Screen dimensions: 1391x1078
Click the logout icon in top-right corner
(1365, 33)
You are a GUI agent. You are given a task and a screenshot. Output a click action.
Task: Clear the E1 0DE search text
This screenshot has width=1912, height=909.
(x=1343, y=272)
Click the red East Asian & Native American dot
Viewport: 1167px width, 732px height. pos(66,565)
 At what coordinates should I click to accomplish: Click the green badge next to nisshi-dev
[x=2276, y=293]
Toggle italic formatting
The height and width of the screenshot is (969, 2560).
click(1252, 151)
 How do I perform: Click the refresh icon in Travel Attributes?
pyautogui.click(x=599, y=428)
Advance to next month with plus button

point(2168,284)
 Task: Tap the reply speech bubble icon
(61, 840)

▶ **Your objective**
Please give only the number of lines in the material above that contain the string "screenshot", matching case exactly.

▶ **Task solution**
3